• [Testo da leggere]

Quali assessori nominare al posto dei tre “segnaposto” indicati prima del voto, probabilmente per non scatenare appetiti prematuri sulle presenze in Giunta che invece, sembrerebbe, sarebbero destinati a rimanere in carica per altri sei mesi, in attesa di non si sa bene quali “verifiche”?

Stiamo parlando di parlamentari nazionali, di segretari provinciali di partiti, tutti residenti ben distanti dal capoluogo nisseno, che nella migliore delle ipotesi sarebbero costretti ad un affannoso pendolarismo istituzionale e nella peggiore perennemente assenti dal lavoro quotidiano dell’Amministrazione.

Chi sarà il Presidente del Consiglio Comunale, e chi il suo Vice? Si intrecciano su questo tema le ipotesi più diverse, spaziando da esponenti dell’opposizione a cui, in un clima di rispetto istituzionale, potrebbe essere opportuno riservare la guida del civico consesso, proprio per distinguerne le funzioni, come la legge prevede, rispetto all’esecutivo, e si discetta su chi possa rappresentare più degnamente l’opposizione stessa, frantumata in gruppi monocratici tra i quali, tranne qualche eccezione, si fa fatica ad individuare linee interpretative, di progetto o di orientamento comune.

Dalla maggioranza che ha vinto, peraltro, emergono tracce di accordi pregressi con l’individuazione del partito a cui la Presidenza sarebbe stata promessa a compensazione rispetto agli assessorati. Certo, l’accordo, se c’è stato, era stato siglato prima del voto, quando i sondaggi davano Fratelli d’Italia primo partito vincente, invece le urne nissene lo hanno ridimensionato al rango di terza lista, dopo Forza Italia e Avanti così Gambino sindaco, per cui forse il titolo rivendicato è scaduto e l’accordo è andato in prescrizione.

• [Istruzioni da seguire] Puoi riscrivere in forma più breve il paragrafo del testo sull'amministrazione nissena che inizia con «Chi sarà il Presidente del Consiglio Comunale», conservandone i fatti principali?

• [Voci fornite]
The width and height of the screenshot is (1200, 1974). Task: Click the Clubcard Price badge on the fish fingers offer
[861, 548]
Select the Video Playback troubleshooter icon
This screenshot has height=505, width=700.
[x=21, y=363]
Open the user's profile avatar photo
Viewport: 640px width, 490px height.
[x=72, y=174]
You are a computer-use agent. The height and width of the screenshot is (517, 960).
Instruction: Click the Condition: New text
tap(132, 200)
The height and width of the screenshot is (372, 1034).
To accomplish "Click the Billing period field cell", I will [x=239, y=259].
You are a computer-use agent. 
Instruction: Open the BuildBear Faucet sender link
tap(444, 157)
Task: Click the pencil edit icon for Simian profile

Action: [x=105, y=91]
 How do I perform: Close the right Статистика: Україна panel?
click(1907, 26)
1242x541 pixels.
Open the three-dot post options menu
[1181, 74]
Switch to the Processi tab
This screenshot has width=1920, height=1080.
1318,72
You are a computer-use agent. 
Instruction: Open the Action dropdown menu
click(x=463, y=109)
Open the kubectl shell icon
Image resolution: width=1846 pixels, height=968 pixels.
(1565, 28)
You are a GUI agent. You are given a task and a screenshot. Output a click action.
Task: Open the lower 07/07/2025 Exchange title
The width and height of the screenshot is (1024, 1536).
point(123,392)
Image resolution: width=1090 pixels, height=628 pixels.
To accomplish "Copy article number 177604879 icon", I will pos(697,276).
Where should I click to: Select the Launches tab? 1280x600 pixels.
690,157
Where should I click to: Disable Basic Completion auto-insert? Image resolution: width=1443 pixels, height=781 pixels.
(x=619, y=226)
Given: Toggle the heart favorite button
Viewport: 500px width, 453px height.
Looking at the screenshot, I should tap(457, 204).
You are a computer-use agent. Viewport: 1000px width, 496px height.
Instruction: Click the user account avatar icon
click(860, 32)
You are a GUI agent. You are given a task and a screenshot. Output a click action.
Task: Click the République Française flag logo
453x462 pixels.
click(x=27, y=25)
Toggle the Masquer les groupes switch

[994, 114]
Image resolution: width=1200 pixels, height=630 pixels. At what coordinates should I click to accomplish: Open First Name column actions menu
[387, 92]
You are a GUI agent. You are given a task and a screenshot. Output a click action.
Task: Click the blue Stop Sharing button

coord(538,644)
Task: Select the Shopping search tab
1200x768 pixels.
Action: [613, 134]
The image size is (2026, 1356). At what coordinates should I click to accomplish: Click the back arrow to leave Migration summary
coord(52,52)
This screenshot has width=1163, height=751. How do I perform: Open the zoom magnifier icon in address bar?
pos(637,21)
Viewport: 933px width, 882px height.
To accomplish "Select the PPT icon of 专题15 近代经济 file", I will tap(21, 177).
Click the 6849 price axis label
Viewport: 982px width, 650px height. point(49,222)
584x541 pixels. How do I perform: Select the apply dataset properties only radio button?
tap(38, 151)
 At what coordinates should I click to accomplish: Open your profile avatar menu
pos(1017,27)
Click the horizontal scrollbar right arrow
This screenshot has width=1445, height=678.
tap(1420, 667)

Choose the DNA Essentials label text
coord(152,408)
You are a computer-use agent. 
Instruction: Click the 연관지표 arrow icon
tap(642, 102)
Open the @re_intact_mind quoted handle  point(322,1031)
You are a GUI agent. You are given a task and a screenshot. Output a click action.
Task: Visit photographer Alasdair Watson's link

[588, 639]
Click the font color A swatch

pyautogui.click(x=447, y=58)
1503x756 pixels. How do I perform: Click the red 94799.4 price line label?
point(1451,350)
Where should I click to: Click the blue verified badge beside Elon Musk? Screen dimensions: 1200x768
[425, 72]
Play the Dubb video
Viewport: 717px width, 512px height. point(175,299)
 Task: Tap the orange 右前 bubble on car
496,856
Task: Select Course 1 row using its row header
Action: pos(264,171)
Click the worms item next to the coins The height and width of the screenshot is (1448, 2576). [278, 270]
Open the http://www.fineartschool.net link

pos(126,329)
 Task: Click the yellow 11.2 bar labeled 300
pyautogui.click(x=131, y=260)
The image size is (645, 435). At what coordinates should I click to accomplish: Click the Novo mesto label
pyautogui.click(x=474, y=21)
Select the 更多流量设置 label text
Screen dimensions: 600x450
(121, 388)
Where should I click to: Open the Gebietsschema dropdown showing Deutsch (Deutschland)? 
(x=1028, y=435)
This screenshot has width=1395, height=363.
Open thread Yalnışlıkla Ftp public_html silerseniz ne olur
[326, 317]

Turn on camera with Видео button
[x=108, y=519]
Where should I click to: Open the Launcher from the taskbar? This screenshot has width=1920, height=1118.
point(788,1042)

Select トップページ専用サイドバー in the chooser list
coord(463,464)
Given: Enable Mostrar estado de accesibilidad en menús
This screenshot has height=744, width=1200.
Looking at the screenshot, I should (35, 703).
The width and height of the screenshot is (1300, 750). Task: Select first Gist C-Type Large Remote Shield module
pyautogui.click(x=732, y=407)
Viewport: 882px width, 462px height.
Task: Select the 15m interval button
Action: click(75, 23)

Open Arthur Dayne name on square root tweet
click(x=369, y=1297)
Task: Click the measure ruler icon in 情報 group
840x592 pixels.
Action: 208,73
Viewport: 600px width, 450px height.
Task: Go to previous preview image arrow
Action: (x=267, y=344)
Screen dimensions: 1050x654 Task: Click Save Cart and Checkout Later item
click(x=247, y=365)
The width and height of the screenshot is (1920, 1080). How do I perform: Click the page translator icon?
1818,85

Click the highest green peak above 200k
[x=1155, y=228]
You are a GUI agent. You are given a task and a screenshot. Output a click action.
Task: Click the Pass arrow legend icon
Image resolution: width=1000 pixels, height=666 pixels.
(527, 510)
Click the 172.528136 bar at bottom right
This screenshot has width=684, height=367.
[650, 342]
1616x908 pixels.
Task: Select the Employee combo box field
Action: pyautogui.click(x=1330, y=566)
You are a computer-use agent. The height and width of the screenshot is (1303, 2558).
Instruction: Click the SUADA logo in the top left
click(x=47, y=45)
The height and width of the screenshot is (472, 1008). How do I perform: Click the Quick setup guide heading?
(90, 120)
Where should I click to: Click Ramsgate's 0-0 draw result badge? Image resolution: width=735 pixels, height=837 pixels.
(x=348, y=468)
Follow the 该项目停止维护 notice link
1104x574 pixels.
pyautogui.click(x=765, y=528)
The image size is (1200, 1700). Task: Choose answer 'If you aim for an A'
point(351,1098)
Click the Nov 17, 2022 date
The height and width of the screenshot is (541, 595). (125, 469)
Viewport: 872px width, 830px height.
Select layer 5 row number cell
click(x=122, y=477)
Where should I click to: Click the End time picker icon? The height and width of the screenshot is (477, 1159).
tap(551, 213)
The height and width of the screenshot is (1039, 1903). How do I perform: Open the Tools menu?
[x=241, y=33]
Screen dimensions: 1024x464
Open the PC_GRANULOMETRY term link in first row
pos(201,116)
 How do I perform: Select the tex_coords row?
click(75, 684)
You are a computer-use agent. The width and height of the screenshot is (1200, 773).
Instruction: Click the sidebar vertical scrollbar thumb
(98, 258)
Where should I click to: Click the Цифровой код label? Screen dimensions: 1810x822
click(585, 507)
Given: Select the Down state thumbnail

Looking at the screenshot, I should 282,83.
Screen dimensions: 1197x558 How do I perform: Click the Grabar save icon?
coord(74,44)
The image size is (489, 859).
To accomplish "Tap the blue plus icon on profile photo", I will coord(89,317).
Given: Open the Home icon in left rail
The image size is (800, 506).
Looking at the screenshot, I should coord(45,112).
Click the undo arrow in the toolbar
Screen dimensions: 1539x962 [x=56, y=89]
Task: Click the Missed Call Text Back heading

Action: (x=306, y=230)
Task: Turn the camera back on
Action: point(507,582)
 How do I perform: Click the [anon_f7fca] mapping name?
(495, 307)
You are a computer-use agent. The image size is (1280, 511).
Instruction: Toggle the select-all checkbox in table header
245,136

• [Risposta completa] Resta aperta la scelta del Presidente del Consiglio Comunale e del suo Vice, e le ipotesi sono molto diverse. Tra queste c'è quella di affidare la guida del consesso a esponenti dell'opposizione, per rispetto istituzionale e per distinguere, come prevede la legge, le funzioni del Consiglio da quelle dell'esecutivo. Si discute anche su chi possa rappresentare meglio l'opposizione. Questa è però frantumata in gruppi monocratici tra i quali, salvo eccezioni, è difficile trovare linee comuni.